Di tingkat banding, Pemprop DKI juga kalah. Tidak ingin kehilangan muka, Pemprop DKI Jakarta mengajukan kasasi. Pada 27 September 1988, Mahkamah Agung (MA) juga memenangkan Hawpar. "Hakim yang mengadili perkara ini di tingkat kasasi adalah Purwoto Soehadi Gandasoebrata," kata Sudjanto. "Kita tahu, tokoh ini sempat menjadi Menteri Kehakiman."

UNDANG PIHAK KETIGA
Meski telah kalah sampai ke tingkat kasasi, menurut Sudjanto, Pemprop DKI tetap tidak ingin mengembalikan tanah-tanah itu. Bahkan mereka meminta pengadilan ulangan mulai dari tingkat pengadilan negeri. "Itu pun mereka kalah lagi," ujar Sudjanto.

Di sisi lain Hengky Sumantri dan Jimmy Khouw tidak melakukan perlawanan yang sama. Keduanya relatif hanya mendompleng tindakan hukum yang ditempuh Hawpar. Keduanya yakin jika tanah eks Kedubes RRC harus dikembalikan, tidak setengah-setengah tapi keseluruhan. Di dalam keseluruhan itu terdapat tanah milik Khou Oen Kiam.

Ketika perlawanan Hawpar berlangsung, Pemprop DKI yang telah memperoleh HPL dari BPN mengundang pihak ketiga, yaitu PT Duta Anggada Realty, untuk mengelola lahan. Bahkan raksasa bisnis properti itu juga telah memegang hak guna bangun (HGB) No 121 tahun 1987, dan telah diperpanjang sampai 2027.

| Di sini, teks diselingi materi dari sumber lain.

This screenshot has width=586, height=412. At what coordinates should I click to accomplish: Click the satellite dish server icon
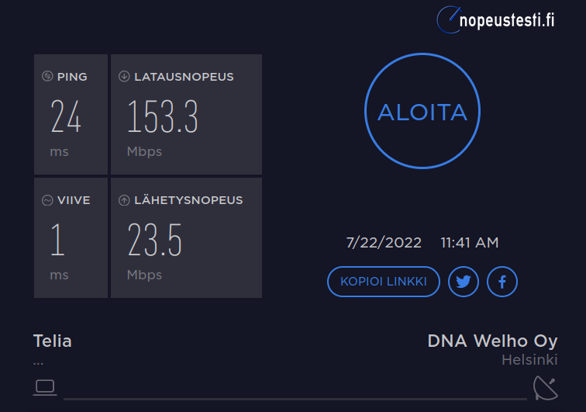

"Kami hanya ingin Pemprop DKI bertanggung jawab atas semua ini," ujar Sudjanto. "Mereka tidak memiliki hak atas tanah itu, dan hanya menguasai dengan alasan berkepentingan."

Menjawab pertanyaan wartawan apakah RRC masih berhak atas tanah itu, Sudjanto mengatakan; "Mereka masih berhak mengklaim, karena peminjaman atas tanah itu belum gugur." Peminjaman atas tanah itu, katanya, hanya akan gugur jika tanah itu telah kembali ke pemiliknya yang sah, yaitu ahli waris Khouw Oen Kiam.